It Ain't Easy Watching Green
Sean Green was determined. He came in for the 8th and promptly loaded the bases. A miracle double play at the hands of Daniel Murphy gave fans hope that the Mets could preserve the tie and have a chance to win the game. Undaunted, Green took a deep breath and wild pitched the winning Diamond Back run in. Because sucking isn't just Sean Green's hobby; it's his vocation.
Green's partner in failure, Angel Pagan ritually hit nothing, going 0 for 5, and GIDP to end the game after Sullivan's pop up was Castilloed by the D-bags thirdbaseman. Sure many players contributed awful at-bats, but this game was winnable until Green made it his own. As a result, the Mets couldn't beat the equally dreadful Diamondbacks in a game that made the win streak officially a memory.

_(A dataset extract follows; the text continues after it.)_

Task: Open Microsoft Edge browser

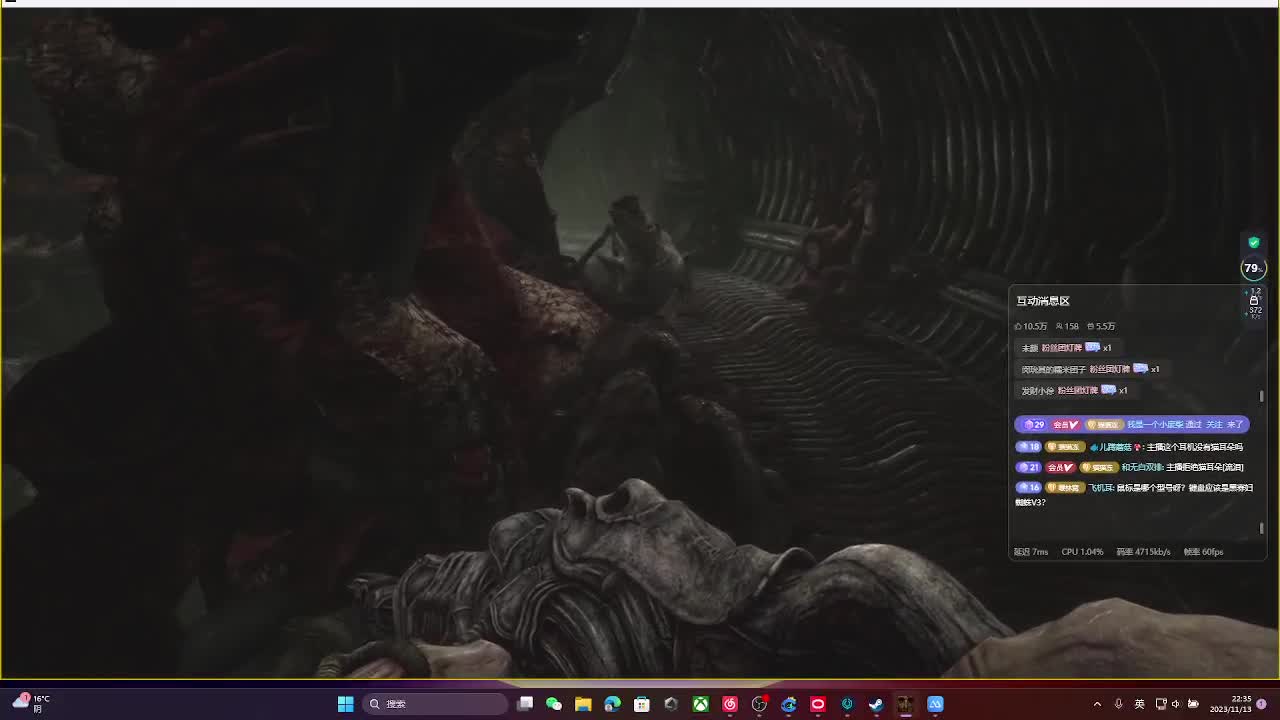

Here we can note that the team Sports Illustrated picked for the World Series championship is now growing beards until they climb back to .500. Omar Minaya quieted the storm of criticism on Friday by doing nothing whatsoever. Unless you count selecting shots of his pal Tony for his screensaver. Jose Reyes setbacked and I really can't imagine him coming back this season. The dream now would be that, after welcoming back a hobbled Beltran, a rusty Delgado, Countrytime, and Putz at some point in August, the Mets can somehow catapult an uninspiring crowd ahead of them for the wildcard. This next stretch of games is officially the no-man's land where either a miracle happens and unrealistic dreams come true, or the team is finally buried for good. It's a minor miracle that we're even still interested, but we're stuck with this goddamn motto:"You gotta believe," not "In August when the Mets are really out of it, you gotta spend more time with the kids," or "You Gotta Cut and Run."